Elsevier, a world-leading provider of scientific, technical, and medical information products and services, today announces digitizing its Legacy Collection in seven disciplines, expanding its content on ScienceDirect. With the addition of the Legacy Collection to ScienceDirect, highly relevant, scientific books from the mid-20th century to the present will be accessible online as early as December 2012.
“Modern scientific research builds upon what was discovered before,” said Suzanne BeDell, Managing Director, Science and Technology Books at Elsevier. “Researchers, faculty, and librarians alike will be able to efficiently access valuable foundational book content that appears in data searches in a digital format.”
Librarians at academic, corporate, and government research institutions now have the option to rapidly expand their book collections and researchers can access additional context for existing material, complementing current content across a rich range of sources.
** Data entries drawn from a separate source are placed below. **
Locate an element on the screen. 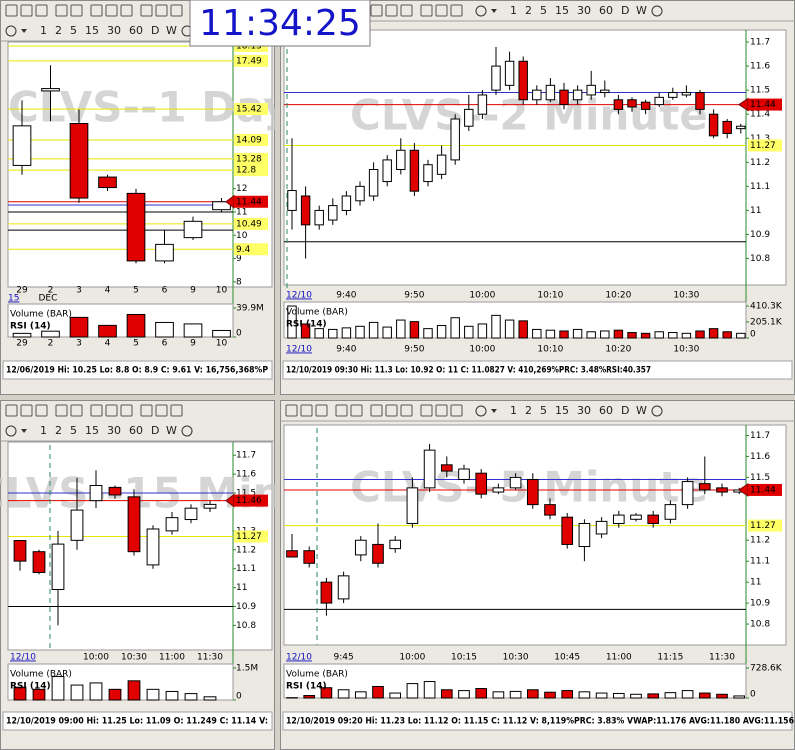 Image resolution: width=795 pixels, height=750 pixels. y-tick-label: 11 is located at coordinates (242, 588).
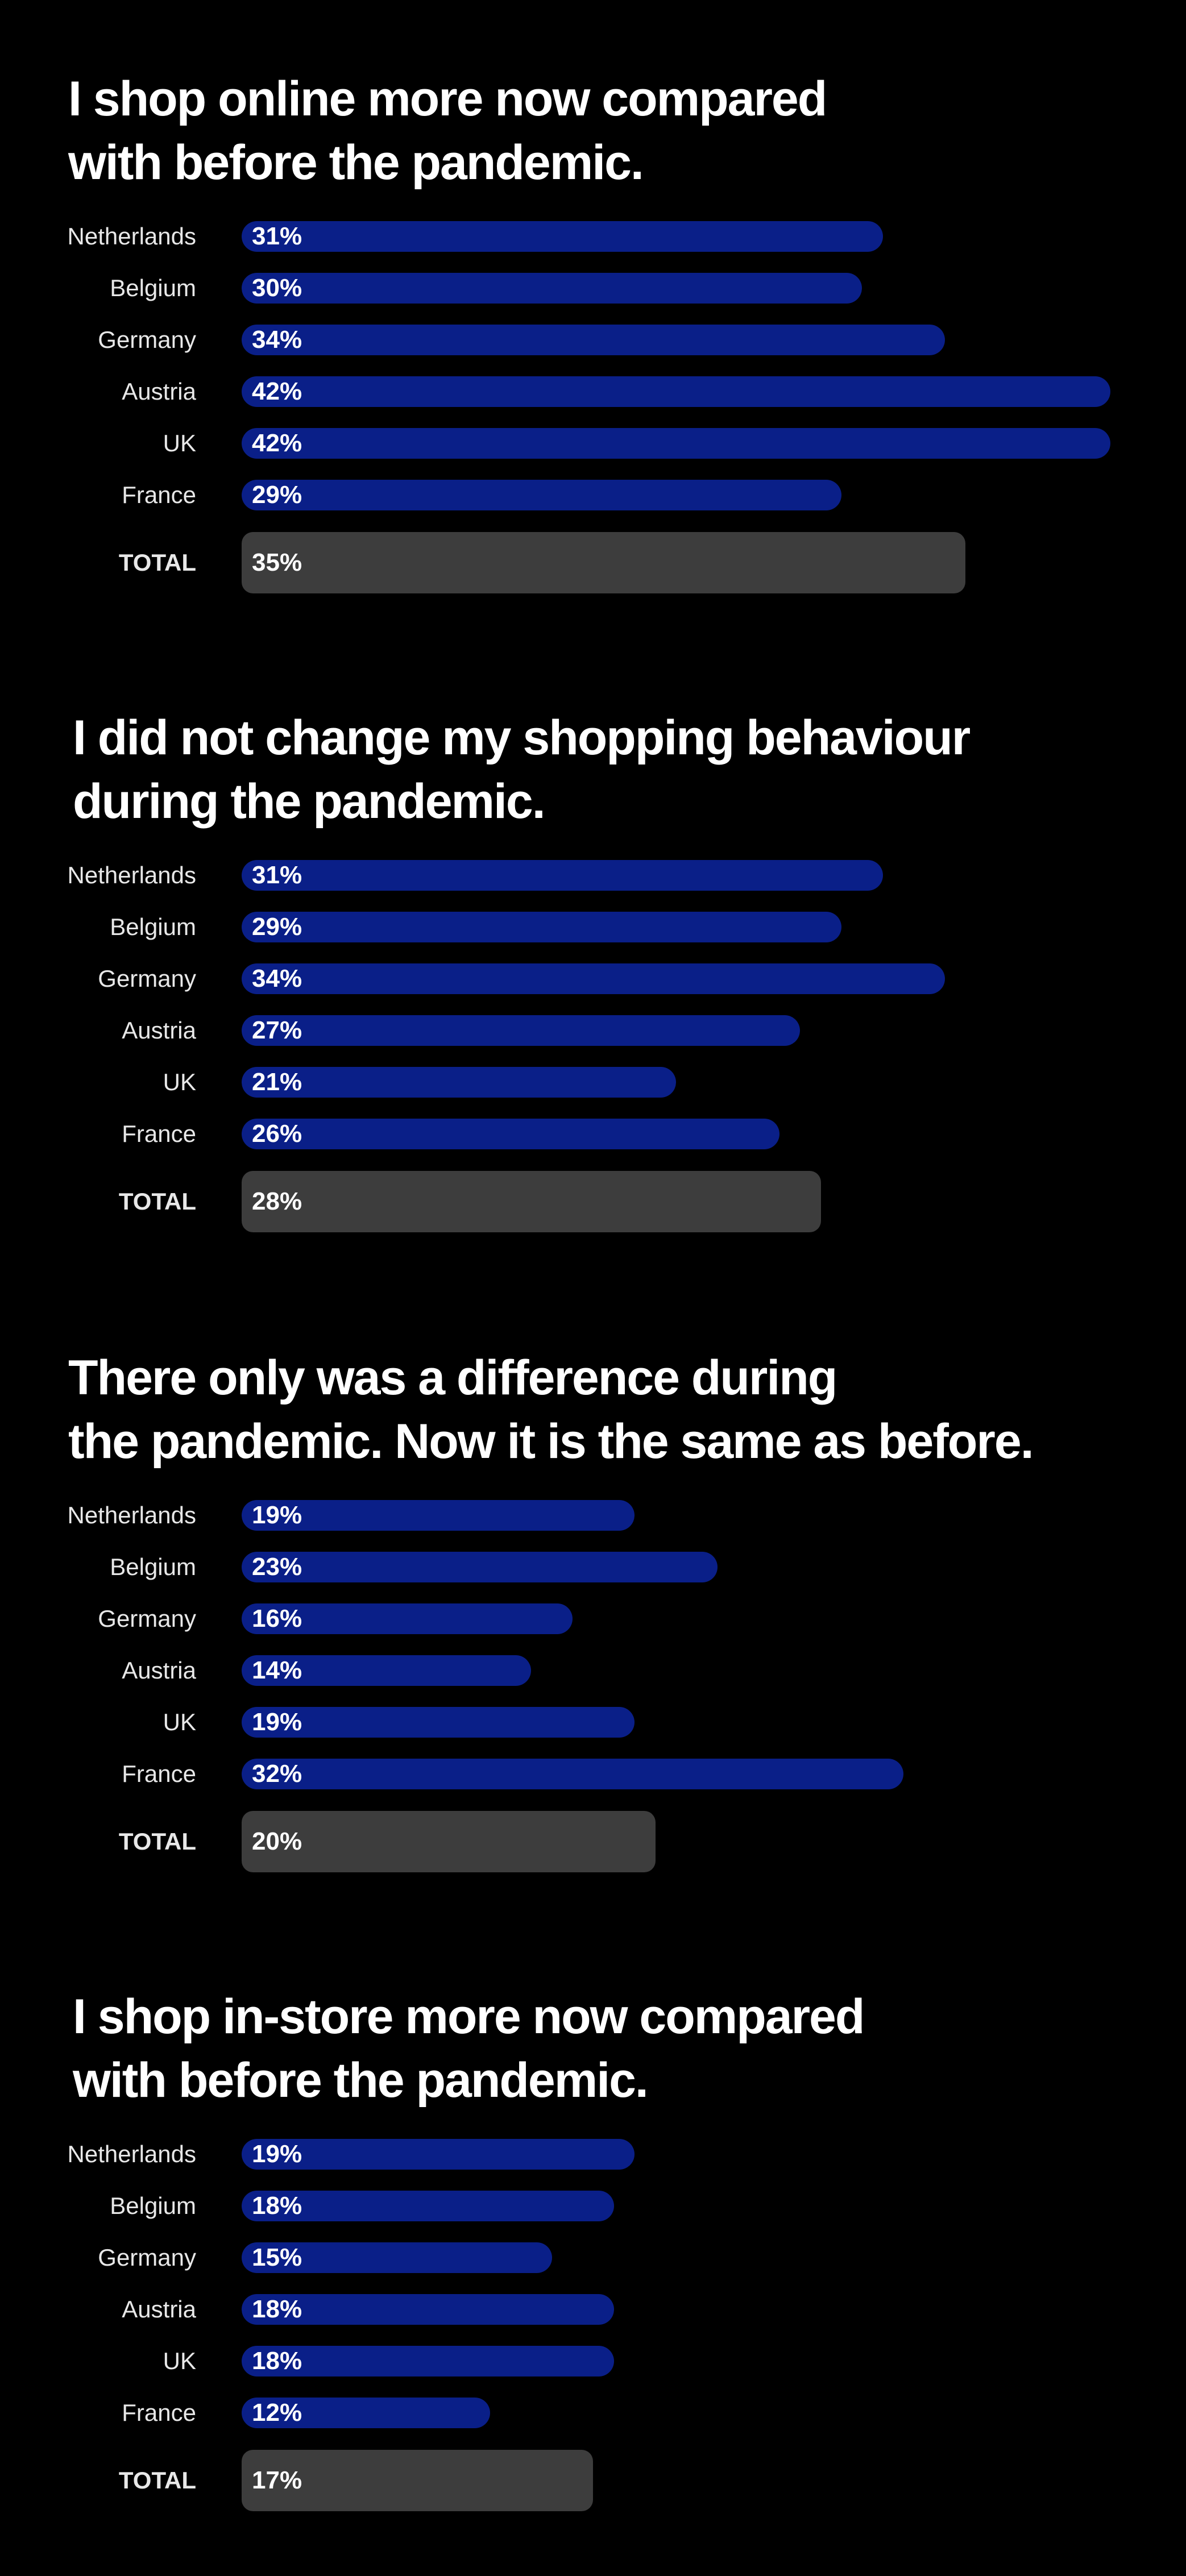 Image resolution: width=1186 pixels, height=2576 pixels. Describe the element at coordinates (277, 1619) in the screenshot. I see `value-label-germany: 16%` at that location.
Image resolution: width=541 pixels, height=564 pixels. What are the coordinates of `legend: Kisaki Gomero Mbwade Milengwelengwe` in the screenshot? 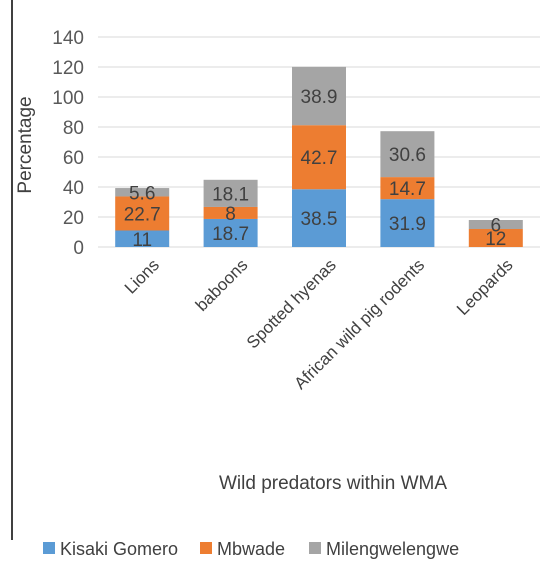 It's located at (251, 549).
Usage patterns for existing deep backlist books on ScienceDirect provide ample evidence that researchers continue to use books published before 2000 in their work.
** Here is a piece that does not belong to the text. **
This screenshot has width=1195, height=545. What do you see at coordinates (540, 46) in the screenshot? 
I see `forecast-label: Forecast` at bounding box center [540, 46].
George A. Olah, 1994 Chemistry Nobel Laureate, Founding Director of the USC Loker Hydrocarbon Research Institute and contributor to the Legacy Collection remarked, “One book, Chemistry of Energetic Materials, includes contributions from three Nobel Laureates and seven members of the National Academy of Science, It speaks for itself that this is a very active field of fundamental science with far reaching practical importance.”
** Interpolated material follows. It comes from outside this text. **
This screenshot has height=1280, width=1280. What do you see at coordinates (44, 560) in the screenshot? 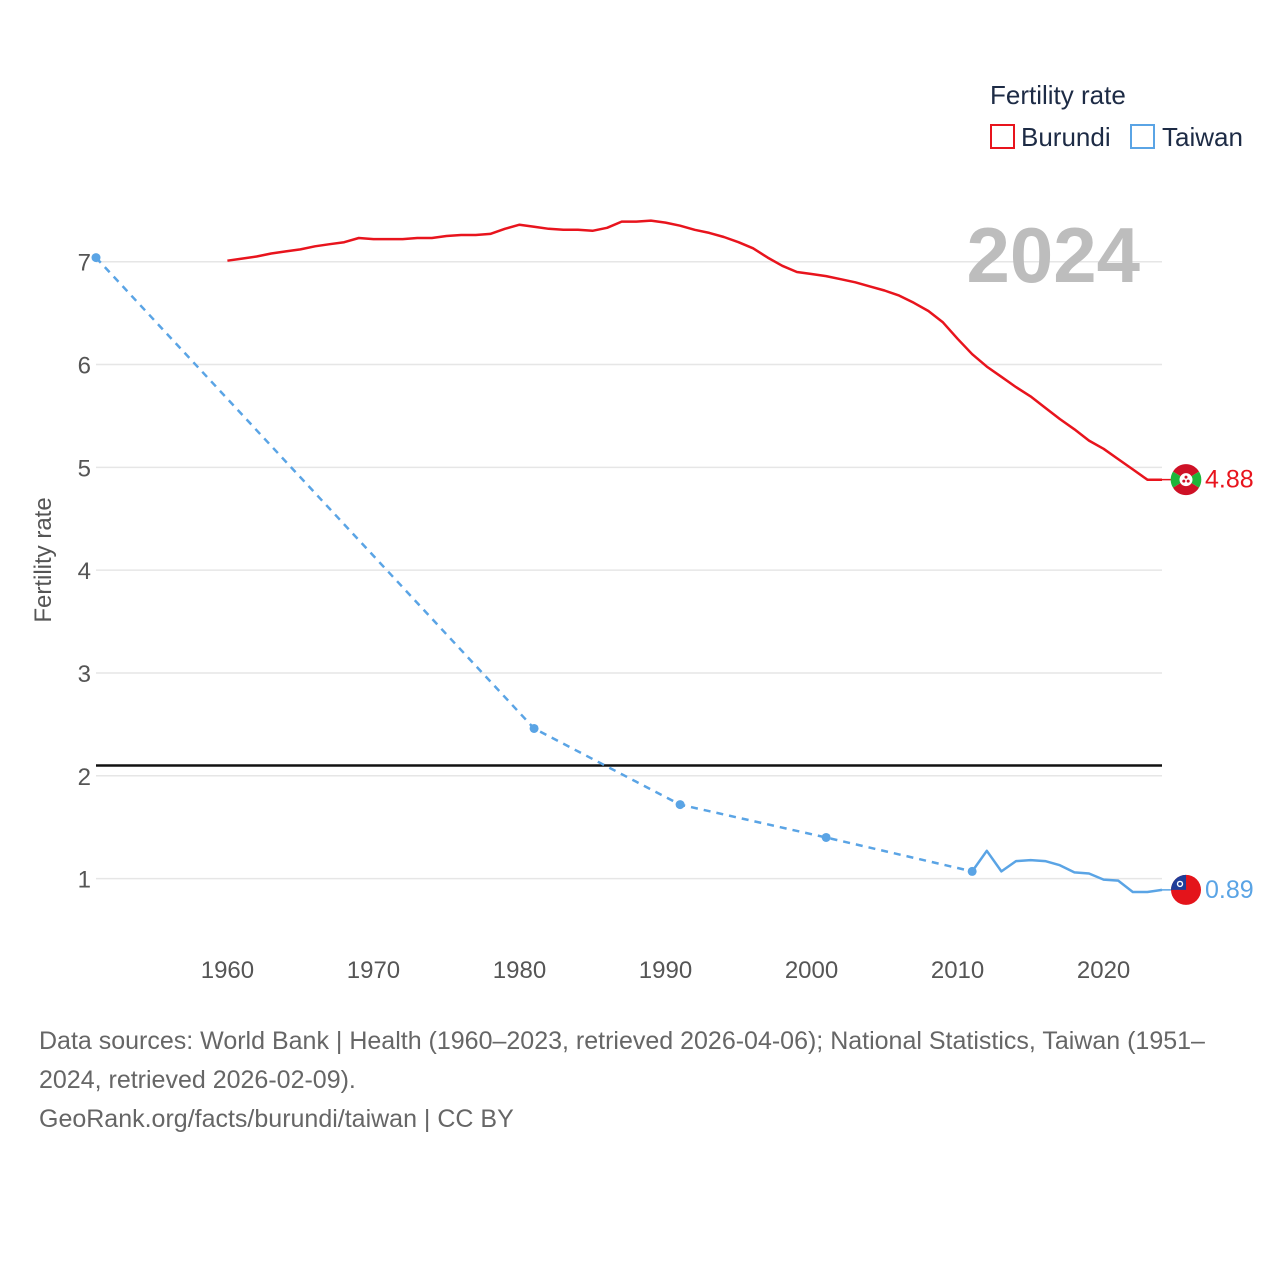
I see `y-axis-title: Fertility rate` at bounding box center [44, 560].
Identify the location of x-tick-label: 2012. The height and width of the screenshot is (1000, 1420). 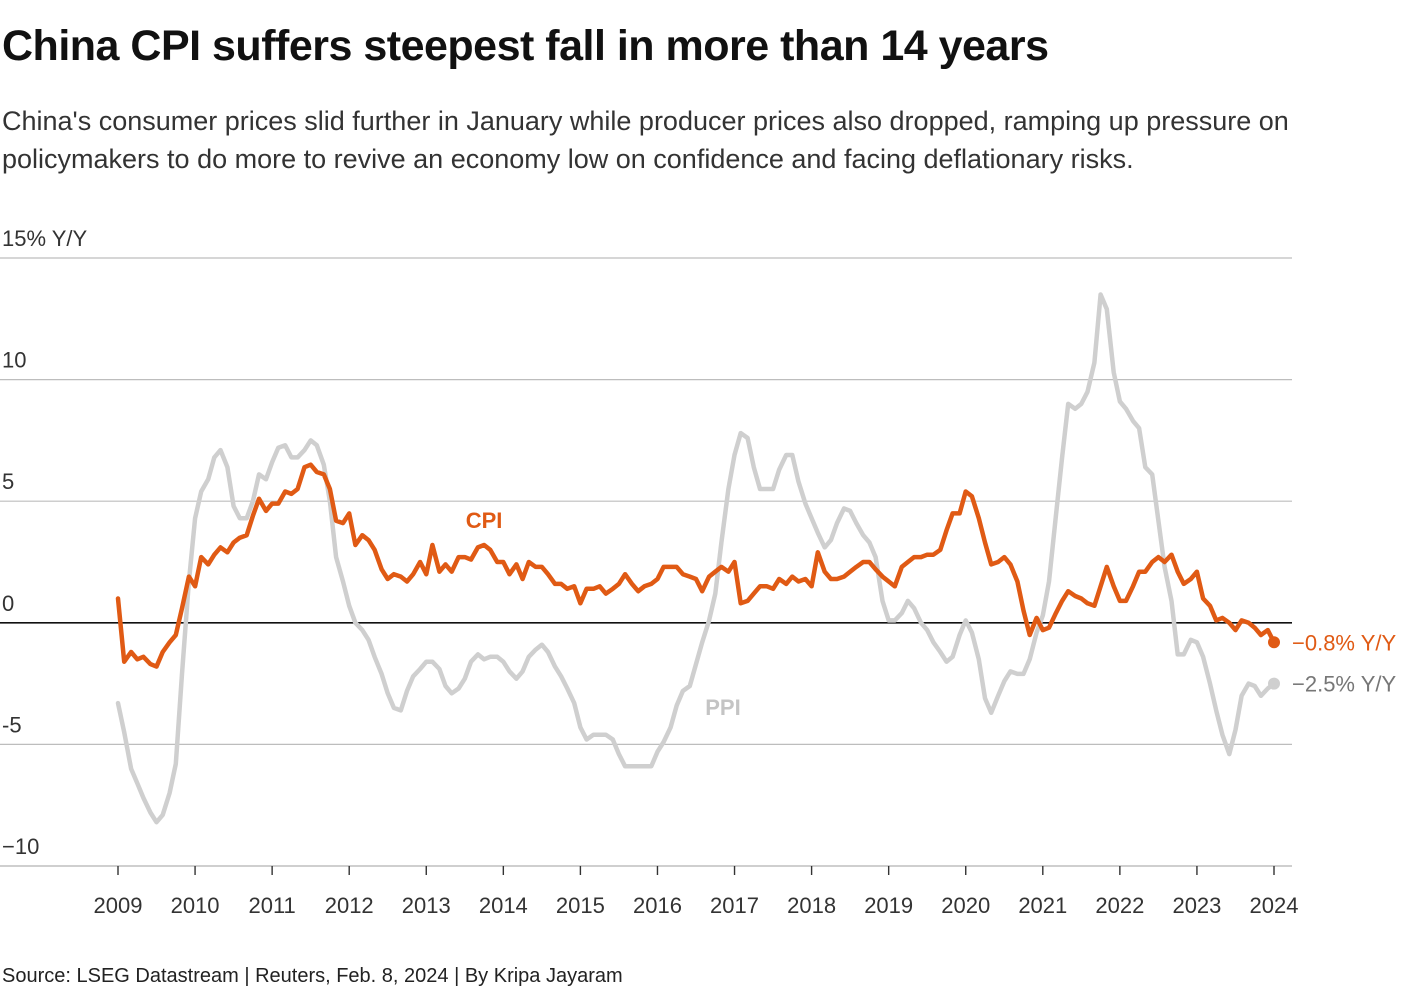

The Legacy Collection content on ScienceDirect provides additional scientific strength in the following subject-based collections:
Agricultural and Biological Sciences
Biochemistry, Genetics and Molecular Biology
Physics and Astronomy
Title-by-title lists can be found at the following site: http://www.info.sciverse.com/sciencedirect/books/legacy
The Legacy Collection marks a significant expansion of the eBook content available on ScienceDirect, which features more than 15,000 books and 2,500 journals along with more than 11 million articles, a content base that is growing at a rate of almost 0.5 million additions per year, with archives that reach as far back as 1823.